Entries on locating words and elements:
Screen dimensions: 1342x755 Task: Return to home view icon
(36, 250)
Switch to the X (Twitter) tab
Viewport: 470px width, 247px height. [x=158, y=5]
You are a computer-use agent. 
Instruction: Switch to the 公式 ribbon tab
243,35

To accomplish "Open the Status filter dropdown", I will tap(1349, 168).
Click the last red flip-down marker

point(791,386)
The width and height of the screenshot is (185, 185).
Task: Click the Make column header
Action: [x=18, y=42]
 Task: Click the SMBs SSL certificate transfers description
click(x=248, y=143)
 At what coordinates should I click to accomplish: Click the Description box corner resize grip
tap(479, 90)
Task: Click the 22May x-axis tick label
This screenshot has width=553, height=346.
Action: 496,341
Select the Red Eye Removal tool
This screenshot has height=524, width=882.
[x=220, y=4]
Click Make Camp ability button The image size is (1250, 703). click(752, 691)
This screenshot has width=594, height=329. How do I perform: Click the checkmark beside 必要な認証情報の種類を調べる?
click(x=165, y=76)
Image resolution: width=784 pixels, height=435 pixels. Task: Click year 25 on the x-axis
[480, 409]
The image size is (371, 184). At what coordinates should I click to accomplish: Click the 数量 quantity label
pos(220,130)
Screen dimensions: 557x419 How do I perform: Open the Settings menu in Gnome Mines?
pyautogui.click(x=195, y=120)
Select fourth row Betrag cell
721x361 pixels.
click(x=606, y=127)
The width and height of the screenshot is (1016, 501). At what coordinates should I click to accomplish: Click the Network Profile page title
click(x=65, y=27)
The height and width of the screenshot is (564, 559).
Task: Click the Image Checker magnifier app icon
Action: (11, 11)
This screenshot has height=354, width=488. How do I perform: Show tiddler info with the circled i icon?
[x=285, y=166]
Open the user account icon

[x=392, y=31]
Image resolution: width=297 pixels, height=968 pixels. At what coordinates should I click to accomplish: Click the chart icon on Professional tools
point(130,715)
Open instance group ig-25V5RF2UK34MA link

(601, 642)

> **What to do**: Write out the items verbatim, starting with the first line and going on through the line that contains "pos(220,130)", with both of those lines included.

> **Exercise answer**:
Screen dimensions: 1342x755 Task: Return to home view icon
(36, 250)
Switch to the X (Twitter) tab
Viewport: 470px width, 247px height. [x=158, y=5]
You are a computer-use agent. 
Instruction: Switch to the 公式 ribbon tab
243,35

To accomplish "Open the Status filter dropdown", I will tap(1349, 168).
Click the last red flip-down marker

point(791,386)
The width and height of the screenshot is (185, 185).
Task: Click the Make column header
Action: [x=18, y=42]
 Task: Click the SMBs SSL certificate transfers description
click(x=248, y=143)
 At what coordinates should I click to accomplish: Click the Description box corner resize grip
tap(479, 90)
Task: Click the 22May x-axis tick label
This screenshot has width=553, height=346.
Action: 496,341
Select the Red Eye Removal tool
This screenshot has height=524, width=882.
[x=220, y=4]
Click Make Camp ability button The image size is (1250, 703). click(752, 691)
This screenshot has width=594, height=329. How do I perform: Click the checkmark beside 必要な認証情報の種類を調べる?
click(x=165, y=76)
Image resolution: width=784 pixels, height=435 pixels. Task: Click year 25 on the x-axis
[480, 409]
The image size is (371, 184). At what coordinates should I click to accomplish: Click the 数量 quantity label
pos(220,130)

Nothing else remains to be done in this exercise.